Exercise task: Render the rows from the start through the line containing "click(x=1243, y=24)" as a Markdown table with two columns, Number and Text. Give each non-blank line its own table row and skip blank lines.

Data extract:
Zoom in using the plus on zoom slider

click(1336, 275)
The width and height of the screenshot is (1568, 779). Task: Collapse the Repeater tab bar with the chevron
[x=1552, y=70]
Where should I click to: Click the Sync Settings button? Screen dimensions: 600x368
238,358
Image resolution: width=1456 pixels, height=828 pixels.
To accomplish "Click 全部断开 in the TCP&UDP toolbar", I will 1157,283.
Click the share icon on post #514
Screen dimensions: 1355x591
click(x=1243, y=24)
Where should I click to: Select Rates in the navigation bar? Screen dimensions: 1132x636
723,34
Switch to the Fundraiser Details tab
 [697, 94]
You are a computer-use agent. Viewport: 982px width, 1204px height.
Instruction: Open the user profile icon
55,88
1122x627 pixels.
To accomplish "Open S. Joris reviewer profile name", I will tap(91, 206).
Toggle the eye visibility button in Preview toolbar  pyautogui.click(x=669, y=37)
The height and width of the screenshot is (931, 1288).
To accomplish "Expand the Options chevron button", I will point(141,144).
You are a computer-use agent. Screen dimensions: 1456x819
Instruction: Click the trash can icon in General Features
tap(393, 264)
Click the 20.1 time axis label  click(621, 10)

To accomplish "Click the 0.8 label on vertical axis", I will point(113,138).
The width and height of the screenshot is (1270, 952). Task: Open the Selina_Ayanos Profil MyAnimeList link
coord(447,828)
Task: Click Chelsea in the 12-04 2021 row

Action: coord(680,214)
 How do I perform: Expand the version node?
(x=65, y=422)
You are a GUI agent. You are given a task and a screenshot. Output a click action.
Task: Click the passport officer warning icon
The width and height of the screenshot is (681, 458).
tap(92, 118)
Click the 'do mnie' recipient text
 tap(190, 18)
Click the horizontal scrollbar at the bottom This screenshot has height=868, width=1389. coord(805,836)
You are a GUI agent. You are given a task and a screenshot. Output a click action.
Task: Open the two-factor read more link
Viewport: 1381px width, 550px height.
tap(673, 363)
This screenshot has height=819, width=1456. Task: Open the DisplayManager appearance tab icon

Output for this task:
| Number | Text |
|---|---|
| 1 | Zoom in using the plus on zoom slider |
| 2 | click(1336, 275) |
| 3 | The width and height of the screenshot is (1568, 779). Task: Collapse the Repeater tab bar with the chevron |
| 4 | [x=1552, y=70] |
| 5 | Where should I click to: Click the Sync Settings button? Screen dimensions: 600x368 |
| 6 | 238,358 |
| 7 | Image resolution: width=1456 pixels, height=828 pixels. |
| 8 | To accomplish "Click 全部断开 in the TCP&UDP toolbar", I will 1157,283. |
| 9 | Click the share icon on post #514 |
| 10 | Screen dimensions: 1355x591 |
| 11 | click(x=1243, y=24) |